WHAT YOU SHOULD DO:
Begin at the line containing "Task: Close the 7-Zip について dialog" in the data below and go on through the line containing "Task: Click 一般违规 扣0.2分 in first row", repeating each line exactly; include both ends and no other line.

*** DATA IN THIS EXERCISE Section Begins ***

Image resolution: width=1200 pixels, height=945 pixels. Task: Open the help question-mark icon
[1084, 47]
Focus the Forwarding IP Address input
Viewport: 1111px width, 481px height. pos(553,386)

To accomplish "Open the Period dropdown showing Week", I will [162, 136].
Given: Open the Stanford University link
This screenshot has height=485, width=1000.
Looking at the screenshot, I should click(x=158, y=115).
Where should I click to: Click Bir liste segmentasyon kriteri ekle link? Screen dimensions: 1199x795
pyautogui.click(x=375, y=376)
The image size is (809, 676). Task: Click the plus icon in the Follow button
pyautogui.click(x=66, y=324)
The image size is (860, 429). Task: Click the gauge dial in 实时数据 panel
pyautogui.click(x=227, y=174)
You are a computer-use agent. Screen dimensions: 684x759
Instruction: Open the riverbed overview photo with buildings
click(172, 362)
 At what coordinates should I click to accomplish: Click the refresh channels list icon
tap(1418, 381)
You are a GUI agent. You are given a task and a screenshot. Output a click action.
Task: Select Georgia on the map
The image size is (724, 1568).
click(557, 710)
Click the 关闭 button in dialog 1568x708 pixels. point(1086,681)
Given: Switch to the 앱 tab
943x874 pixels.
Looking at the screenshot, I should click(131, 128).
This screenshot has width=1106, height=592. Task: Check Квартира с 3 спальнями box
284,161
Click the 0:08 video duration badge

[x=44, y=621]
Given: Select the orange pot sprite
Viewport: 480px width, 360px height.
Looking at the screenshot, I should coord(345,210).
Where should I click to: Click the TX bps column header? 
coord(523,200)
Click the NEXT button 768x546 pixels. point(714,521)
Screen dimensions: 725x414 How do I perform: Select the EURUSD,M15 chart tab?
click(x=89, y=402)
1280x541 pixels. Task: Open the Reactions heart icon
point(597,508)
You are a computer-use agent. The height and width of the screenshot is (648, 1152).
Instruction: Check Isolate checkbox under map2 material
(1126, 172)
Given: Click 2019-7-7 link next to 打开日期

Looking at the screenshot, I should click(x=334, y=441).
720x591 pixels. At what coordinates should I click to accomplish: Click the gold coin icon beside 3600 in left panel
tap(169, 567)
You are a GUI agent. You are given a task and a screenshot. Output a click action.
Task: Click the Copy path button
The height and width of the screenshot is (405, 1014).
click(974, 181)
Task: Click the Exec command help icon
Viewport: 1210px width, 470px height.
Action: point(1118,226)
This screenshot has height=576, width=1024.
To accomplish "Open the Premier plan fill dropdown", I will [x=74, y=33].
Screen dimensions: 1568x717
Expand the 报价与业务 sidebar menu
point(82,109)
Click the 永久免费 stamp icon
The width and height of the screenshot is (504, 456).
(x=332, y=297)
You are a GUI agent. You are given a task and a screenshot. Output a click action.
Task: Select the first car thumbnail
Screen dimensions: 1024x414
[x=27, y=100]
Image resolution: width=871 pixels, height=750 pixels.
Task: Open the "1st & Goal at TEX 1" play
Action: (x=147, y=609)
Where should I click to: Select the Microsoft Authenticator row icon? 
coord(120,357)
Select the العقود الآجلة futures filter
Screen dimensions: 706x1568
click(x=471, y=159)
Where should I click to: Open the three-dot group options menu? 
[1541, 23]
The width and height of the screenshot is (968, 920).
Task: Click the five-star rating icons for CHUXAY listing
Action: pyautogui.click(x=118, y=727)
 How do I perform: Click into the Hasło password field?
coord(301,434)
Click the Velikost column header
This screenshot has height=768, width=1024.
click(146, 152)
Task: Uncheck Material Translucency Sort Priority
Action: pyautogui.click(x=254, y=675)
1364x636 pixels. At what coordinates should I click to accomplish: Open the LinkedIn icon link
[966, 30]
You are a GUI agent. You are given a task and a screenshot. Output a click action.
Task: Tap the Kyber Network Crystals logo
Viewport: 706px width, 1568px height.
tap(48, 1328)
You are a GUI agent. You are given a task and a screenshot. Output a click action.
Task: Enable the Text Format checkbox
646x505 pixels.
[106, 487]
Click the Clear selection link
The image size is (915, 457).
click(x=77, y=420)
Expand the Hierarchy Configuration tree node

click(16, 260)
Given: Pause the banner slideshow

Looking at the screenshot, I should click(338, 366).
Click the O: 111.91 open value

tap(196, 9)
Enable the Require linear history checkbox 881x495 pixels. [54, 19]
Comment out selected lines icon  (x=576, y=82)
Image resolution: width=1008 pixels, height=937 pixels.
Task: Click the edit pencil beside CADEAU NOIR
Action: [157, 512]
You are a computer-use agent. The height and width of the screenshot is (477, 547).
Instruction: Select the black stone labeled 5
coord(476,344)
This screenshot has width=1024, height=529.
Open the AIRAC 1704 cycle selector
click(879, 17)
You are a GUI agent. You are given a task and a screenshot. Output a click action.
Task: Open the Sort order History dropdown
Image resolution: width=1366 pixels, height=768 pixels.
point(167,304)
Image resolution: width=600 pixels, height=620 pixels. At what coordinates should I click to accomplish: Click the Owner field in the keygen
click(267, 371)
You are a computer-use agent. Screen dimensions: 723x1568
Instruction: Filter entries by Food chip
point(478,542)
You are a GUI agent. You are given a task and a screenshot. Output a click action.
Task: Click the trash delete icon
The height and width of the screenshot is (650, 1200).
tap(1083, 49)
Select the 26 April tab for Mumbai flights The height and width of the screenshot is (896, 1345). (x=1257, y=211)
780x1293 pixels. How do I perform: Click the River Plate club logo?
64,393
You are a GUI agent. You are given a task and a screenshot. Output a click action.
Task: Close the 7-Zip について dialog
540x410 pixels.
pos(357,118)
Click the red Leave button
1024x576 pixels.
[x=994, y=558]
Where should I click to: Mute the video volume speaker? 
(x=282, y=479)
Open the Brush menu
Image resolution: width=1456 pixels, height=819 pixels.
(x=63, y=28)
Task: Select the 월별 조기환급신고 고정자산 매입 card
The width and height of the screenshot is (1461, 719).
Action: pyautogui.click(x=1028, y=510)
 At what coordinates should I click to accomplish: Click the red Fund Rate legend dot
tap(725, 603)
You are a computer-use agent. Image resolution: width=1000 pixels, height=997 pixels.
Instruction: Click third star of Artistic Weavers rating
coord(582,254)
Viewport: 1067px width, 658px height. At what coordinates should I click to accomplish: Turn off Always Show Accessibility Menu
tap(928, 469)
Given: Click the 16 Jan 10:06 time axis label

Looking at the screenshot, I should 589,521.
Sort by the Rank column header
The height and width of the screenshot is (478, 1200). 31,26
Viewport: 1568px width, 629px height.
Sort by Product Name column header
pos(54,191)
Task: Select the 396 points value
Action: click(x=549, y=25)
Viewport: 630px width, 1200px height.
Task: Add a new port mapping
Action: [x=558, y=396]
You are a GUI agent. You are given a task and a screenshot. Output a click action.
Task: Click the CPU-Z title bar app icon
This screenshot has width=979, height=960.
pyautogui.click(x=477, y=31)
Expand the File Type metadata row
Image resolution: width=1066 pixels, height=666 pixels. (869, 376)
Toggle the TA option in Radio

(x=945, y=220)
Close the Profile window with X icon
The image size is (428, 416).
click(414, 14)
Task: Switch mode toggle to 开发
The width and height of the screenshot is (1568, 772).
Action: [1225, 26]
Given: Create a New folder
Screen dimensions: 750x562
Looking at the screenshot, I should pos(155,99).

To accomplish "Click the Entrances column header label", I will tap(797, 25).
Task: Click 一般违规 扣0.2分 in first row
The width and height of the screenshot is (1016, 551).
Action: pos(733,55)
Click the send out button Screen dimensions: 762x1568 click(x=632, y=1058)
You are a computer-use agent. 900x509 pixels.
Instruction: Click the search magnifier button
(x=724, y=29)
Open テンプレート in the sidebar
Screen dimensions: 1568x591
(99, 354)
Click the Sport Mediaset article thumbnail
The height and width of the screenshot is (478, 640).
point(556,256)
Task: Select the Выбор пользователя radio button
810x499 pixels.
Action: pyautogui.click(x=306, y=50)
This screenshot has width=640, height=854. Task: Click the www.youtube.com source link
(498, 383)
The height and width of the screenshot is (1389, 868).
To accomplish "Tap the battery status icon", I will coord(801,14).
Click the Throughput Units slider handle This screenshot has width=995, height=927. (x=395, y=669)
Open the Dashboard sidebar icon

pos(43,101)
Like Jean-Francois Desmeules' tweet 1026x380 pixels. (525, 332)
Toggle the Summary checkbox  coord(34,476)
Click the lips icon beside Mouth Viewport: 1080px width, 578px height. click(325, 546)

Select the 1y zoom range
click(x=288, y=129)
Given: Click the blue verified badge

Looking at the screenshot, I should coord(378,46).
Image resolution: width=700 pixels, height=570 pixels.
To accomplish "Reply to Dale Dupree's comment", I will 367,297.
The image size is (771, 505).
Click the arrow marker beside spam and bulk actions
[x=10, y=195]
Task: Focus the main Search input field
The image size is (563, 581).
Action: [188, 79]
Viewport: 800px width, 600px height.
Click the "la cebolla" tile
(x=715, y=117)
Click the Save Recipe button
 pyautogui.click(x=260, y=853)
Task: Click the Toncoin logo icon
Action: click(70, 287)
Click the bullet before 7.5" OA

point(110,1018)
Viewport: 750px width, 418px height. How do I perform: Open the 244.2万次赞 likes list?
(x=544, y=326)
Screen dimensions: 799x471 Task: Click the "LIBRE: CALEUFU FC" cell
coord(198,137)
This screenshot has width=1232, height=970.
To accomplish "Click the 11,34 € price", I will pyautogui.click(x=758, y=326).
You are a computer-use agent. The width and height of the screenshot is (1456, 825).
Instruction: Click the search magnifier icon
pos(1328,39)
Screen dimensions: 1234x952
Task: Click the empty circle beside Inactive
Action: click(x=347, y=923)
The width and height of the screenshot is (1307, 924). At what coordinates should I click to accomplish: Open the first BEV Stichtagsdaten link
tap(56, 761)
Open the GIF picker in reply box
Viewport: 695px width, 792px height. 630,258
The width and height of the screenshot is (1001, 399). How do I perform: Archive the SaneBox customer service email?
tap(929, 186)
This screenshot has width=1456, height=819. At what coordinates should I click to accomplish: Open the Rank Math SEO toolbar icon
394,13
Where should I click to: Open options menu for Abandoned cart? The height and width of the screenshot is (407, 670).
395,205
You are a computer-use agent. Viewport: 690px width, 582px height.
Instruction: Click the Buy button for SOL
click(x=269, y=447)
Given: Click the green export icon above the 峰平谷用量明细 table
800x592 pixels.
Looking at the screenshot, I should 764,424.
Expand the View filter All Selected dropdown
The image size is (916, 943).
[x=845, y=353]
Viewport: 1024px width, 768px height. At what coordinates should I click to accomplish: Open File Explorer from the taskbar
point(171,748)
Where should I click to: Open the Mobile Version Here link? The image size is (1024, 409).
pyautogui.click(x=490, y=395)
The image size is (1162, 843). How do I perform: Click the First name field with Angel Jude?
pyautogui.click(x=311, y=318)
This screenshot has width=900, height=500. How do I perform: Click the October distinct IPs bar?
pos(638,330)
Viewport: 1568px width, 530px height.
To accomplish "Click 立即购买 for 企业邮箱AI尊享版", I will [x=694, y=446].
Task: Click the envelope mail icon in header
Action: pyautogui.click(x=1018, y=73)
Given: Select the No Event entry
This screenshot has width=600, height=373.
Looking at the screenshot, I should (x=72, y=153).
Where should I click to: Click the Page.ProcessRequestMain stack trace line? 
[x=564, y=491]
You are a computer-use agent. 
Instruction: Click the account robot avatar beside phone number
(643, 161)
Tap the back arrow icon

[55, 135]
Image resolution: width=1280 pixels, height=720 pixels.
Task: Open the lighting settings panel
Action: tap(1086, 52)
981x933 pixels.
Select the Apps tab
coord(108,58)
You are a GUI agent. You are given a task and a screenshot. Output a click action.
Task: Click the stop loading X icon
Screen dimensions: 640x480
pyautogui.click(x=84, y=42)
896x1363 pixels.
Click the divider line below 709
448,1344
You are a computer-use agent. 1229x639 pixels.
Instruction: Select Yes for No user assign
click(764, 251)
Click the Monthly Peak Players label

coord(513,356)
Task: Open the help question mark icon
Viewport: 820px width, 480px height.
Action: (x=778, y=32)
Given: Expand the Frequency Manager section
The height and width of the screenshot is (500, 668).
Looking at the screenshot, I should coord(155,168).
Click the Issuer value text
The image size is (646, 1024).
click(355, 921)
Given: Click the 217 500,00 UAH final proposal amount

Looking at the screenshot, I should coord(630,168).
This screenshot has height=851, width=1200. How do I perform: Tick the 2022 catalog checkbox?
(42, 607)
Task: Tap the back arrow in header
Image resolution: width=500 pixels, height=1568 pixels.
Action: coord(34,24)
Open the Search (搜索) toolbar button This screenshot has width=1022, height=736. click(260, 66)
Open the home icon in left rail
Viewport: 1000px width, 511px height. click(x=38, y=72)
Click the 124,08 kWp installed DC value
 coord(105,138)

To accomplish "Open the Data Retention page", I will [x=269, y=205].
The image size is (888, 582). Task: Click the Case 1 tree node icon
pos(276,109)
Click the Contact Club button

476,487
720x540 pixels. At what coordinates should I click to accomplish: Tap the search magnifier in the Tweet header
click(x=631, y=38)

*** DATA IN THIS EXERCISE Section Ends ***

RESPONSE TO THE TASK:
Task: Close the 7-Zip について dialog
540x410 pixels.
pos(357,118)
Click the red Leave button
1024x576 pixels.
[x=994, y=558]
Where should I click to: Mute the video volume speaker? 
(x=282, y=479)
Open the Brush menu
Image resolution: width=1456 pixels, height=819 pixels.
(x=63, y=28)
Task: Select the 월별 조기환급신고 고정자산 매입 card
The width and height of the screenshot is (1461, 719).
Action: pyautogui.click(x=1028, y=510)
 At what coordinates should I click to accomplish: Click the red Fund Rate legend dot
tap(725, 603)
You are a computer-use agent. Image resolution: width=1000 pixels, height=997 pixels.
Instruction: Click third star of Artistic Weavers rating
coord(582,254)
Viewport: 1067px width, 658px height. At what coordinates should I click to accomplish: Turn off Always Show Accessibility Menu
tap(928, 469)
Given: Click the 16 Jan 10:06 time axis label

Looking at the screenshot, I should 589,521.
Sort by the Rank column header
The height and width of the screenshot is (478, 1200). 31,26
Viewport: 1568px width, 629px height.
Sort by Product Name column header
pos(54,191)
Task: Select the 396 points value
Action: click(x=549, y=25)
Viewport: 630px width, 1200px height.
Task: Add a new port mapping
Action: [x=558, y=396]
You are a GUI agent. You are given a task and a screenshot. Output a click action.
Task: Click the CPU-Z title bar app icon
This screenshot has width=979, height=960.
pyautogui.click(x=477, y=31)
Expand the File Type metadata row
Image resolution: width=1066 pixels, height=666 pixels. (869, 376)
Toggle the TA option in Radio

(x=945, y=220)
Close the Profile window with X icon
The image size is (428, 416).
click(414, 14)
Task: Switch mode toggle to 开发
The width and height of the screenshot is (1568, 772).
Action: [1225, 26]
Given: Create a New folder
Screen dimensions: 750x562
Looking at the screenshot, I should pos(155,99).

To accomplish "Click the Entrances column header label", I will tap(797, 25).
Task: Click 一般违规 扣0.2分 in first row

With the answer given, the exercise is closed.